Document excerpt
Material	Single Crystal Bi2Te3	Polycrystal Bi2Te3	Single Crystal In4Se2.25	Single Crystal SnSe	Copper	Copper	Copper
Measuring Temperature	300 K	300 K	600 K	700 K	300 K	600 K	700 K
Sw (μV/K)	−210	−187	−375	−540	2.83	3.34	3.84
Su/Sv (μV/K)			−313
ρw (Ω·m)	4.5 × 10−5	2.4 × 10−5	2.0 × 10−4	1.0 × 10−2	1.7 × 10−8	4.0 × 10−8	5.0 × 10−8
ρu\ρv (Ω·m)	1.5 × 10−5	1.0 × 10−5	1.0 × 10−4	1.1 × 10−3
λw (W·m−1·K−1)	1.00	0.78	0.80	0.25	400	386	377
λu\λv (W·m−1·K−1)	1.55	1.17	1.15	0.35
Reference	[17]	[5]	[29]	[18]	[30,31]	[30,31]	[30,31]

T: Temperature; S: Seebeck coefficient; ρ: electrical resistivity; λ: thermal conductivity.

.

In the next step, experimentally measured material properties are implemented into the derived equations. Previous studies [9] have shown that high-performance transverse thermoelectric composites usually consist of one semiconducting thermoelectric phase and one highly conductive phase, where the thermoelectric phase provides high Seebeck coefficient and low thermal conductivity, the conducting phase provides low electrical resistivity. Therefore, we chose anisotropic Bi₂Te₃ polycrystal as the matrix phase and Copper as the fibrous phase for the composite. The properties of these materials are shown in Table 1. According to Table 1, the Copper phase was isotropic and Bi₂Te₃ was anisotropic with planar (u–v plane) isotropy.

What you will do
**A.** In the passage on transverse thermoelectric composites, which material was chosen as the fibrous phase?
**B.** Resume the passage on transverse thermoelectric composites, picking up after its final sentence.

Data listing
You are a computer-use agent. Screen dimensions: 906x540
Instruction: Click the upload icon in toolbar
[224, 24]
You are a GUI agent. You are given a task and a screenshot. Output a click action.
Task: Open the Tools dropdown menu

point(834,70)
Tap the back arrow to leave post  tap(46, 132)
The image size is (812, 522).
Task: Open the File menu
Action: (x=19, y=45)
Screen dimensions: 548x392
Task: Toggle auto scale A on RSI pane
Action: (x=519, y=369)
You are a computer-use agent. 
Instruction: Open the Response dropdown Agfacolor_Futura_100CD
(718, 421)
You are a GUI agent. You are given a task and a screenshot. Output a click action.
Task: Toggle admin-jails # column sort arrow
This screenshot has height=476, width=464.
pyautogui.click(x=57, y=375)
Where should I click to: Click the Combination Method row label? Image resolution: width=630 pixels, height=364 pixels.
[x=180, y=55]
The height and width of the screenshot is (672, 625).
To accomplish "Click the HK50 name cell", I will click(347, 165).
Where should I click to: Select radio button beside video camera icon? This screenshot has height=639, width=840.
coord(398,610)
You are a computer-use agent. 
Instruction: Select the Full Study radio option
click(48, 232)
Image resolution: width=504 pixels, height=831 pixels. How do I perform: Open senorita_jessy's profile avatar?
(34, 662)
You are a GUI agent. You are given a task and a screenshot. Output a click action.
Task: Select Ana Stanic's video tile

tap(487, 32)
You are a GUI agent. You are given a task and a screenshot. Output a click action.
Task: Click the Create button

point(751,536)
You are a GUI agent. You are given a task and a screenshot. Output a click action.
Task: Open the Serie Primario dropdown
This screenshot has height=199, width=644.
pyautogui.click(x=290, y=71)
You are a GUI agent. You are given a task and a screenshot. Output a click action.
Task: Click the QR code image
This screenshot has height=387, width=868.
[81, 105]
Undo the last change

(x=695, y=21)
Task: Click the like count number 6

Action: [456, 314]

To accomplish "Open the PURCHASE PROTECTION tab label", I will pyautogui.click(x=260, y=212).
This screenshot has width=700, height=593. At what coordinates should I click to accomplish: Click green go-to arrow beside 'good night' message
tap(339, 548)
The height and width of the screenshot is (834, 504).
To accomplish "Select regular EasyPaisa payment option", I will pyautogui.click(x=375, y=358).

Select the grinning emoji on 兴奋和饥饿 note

Responses for each task
**A.** Copper

**B.**
When anisotropic material properties are implemented in the component phase of a composite, the alignment of component material’s local property coordinate system, with respect to the composite coordinate system, will affect the effective properties of the composite. In Figure 1, the u–v plane of the matrix material aligns perpendicular to the fiber axis. If the material property coordinate in Figure 1b is rotated around the u-axis 90 degrees, the anisotropy plane of Bi₂Te₃ will be parallel to the fiber axis direction. For the convenience of analysis, we shall refer to the two configurations mentioned above as configuration I and configuration II. In configuration I, the material property axes u, v, and w are parallel to the composite axes x₂, y₂, and z₂, respectively. In configuration II, the material property axes u, v, and w are parallel to the composite axes x₂, z₂, and y₂, respectively. The corresponding Z_transT and maximum cooling capacities (∆T_max) based on these two configurations were calculated using the derived mathematical model with respect to fiber rotation angle, θ, and fiber volume fraction, f. The results are shown in Figure 3.

Based on Figure 3, the Z_transT and ∆T_max values exhibited similar trends for both configurations. The maximum values appearred at rotation angles between 75 and 85 degrees. The change in fiber volume fraction under a constant rotation angle had a minor influence on the Z_transT and ∆T_max values. The maximum Z_transT and ∆T_max values in configuration I were 0.29 and 34 K, while the values of maximum Z_transT and ∆T_max in configuration II were 0.22 and 27 K. These results indicate a 26% difference in the peak thermoelectric performance among the two configurations. Hence, the alignment of the material’s local property coordinates with respect to the composite coordinate system had significant influence on the composite’s cooling performance.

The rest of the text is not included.